INFORMATION SUPPLIED:
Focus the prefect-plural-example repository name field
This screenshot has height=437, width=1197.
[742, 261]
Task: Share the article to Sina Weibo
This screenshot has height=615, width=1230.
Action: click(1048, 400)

==

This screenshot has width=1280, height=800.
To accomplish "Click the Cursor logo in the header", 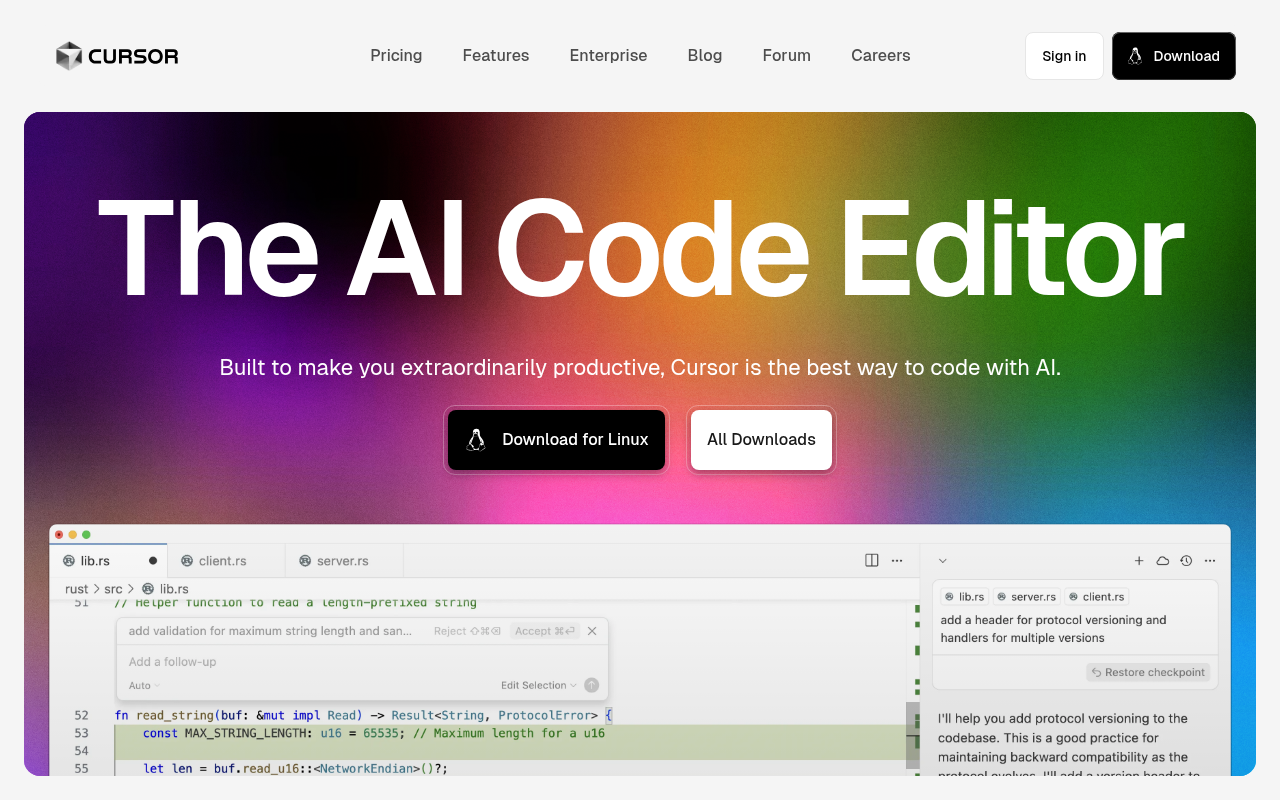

--

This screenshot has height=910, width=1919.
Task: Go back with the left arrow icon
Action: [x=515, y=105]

TASK TO CARRY OUT: Copy exactly the material above from the line with "This screenshot has width=1280, height=800." to the line with "the Cursor logo", ends included, and nothing else. Leave out any picture.

RESPONSE TO THIS EXERCISE:
This screenshot has width=1280, height=800.
To accomplish "Click the Cursor logo in the header", 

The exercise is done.